[[ DATA FOR PROCESSING open ]]
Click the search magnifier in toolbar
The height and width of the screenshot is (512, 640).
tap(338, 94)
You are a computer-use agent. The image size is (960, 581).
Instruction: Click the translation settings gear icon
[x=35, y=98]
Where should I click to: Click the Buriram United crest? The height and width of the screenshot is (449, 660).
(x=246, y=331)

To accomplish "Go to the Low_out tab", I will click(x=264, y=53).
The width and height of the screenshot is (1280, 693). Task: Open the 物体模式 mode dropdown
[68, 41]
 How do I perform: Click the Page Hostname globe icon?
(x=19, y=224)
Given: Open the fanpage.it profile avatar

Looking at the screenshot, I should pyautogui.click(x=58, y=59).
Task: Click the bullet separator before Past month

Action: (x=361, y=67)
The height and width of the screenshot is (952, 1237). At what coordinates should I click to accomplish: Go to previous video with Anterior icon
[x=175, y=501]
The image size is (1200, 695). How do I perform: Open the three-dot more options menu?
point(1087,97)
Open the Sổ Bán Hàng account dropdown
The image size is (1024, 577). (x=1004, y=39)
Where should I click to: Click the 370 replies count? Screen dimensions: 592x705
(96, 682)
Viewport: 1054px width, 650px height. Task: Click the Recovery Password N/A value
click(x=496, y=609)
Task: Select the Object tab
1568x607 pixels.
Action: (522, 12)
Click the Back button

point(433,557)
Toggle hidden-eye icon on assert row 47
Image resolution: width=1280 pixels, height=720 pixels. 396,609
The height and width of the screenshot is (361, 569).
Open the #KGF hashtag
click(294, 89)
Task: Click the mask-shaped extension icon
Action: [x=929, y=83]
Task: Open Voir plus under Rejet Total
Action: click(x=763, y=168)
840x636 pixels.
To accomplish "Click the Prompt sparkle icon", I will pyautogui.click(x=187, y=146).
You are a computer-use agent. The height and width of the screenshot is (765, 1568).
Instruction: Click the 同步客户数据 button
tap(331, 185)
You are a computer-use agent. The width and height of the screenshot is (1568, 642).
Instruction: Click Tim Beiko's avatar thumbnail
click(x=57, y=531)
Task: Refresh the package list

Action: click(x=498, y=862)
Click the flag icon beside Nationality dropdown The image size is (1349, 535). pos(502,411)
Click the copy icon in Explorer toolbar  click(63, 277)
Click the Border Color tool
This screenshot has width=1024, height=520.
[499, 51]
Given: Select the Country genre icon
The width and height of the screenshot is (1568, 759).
[[ DATA FOR PROCESSING closed ]]
* **HOW TO COMPLETE THIS TASK**: Could you restate every entry verbatim, please?

* **REPLY TO THE TASK**:
Click the search magnifier in toolbar
The height and width of the screenshot is (512, 640).
tap(338, 94)
You are a computer-use agent. The image size is (960, 581).
Instruction: Click the translation settings gear icon
[x=35, y=98]
Where should I click to: Click the Buriram United crest? The height and width of the screenshot is (449, 660).
(x=246, y=331)

To accomplish "Go to the Low_out tab", I will click(x=264, y=53).
The width and height of the screenshot is (1280, 693). Task: Open the 物体模式 mode dropdown
[68, 41]
 How do I perform: Click the Page Hostname globe icon?
(x=19, y=224)
Given: Open the fanpage.it profile avatar

Looking at the screenshot, I should pyautogui.click(x=58, y=59).
Task: Click the bullet separator before Past month

Action: (x=361, y=67)
The height and width of the screenshot is (952, 1237). At what coordinates should I click to accomplish: Go to previous video with Anterior icon
[x=175, y=501]
The image size is (1200, 695). How do I perform: Open the three-dot more options menu?
point(1087,97)
Open the Sổ Bán Hàng account dropdown
The image size is (1024, 577). (x=1004, y=39)
Where should I click to: Click the 370 replies count? Screen dimensions: 592x705
(96, 682)
Viewport: 1054px width, 650px height. Task: Click the Recovery Password N/A value
click(x=496, y=609)
Task: Select the Object tab
1568x607 pixels.
Action: (522, 12)
Click the Back button

point(433,557)
Toggle hidden-eye icon on assert row 47
Image resolution: width=1280 pixels, height=720 pixels. 396,609
The height and width of the screenshot is (361, 569).
Open the #KGF hashtag
click(294, 89)
Task: Click the mask-shaped extension icon
Action: [x=929, y=83]
Task: Open Voir plus under Rejet Total
Action: click(x=763, y=168)
840x636 pixels.
To accomplish "Click the Prompt sparkle icon", I will pyautogui.click(x=187, y=146).
You are a computer-use agent. The height and width of the screenshot is (765, 1568).
Instruction: Click the 同步客户数据 button
tap(331, 185)
You are a computer-use agent. The width and height of the screenshot is (1568, 642).
Instruction: Click Tim Beiko's avatar thumbnail
click(x=57, y=531)
Task: Refresh the package list

Action: click(x=498, y=862)
Click the flag icon beside Nationality dropdown The image size is (1349, 535). pos(502,411)
Click the copy icon in Explorer toolbar  click(63, 277)
Click the Border Color tool
This screenshot has width=1024, height=520.
[499, 51]
Given: Select the Country genre icon
The width and height of the screenshot is (1568, 759).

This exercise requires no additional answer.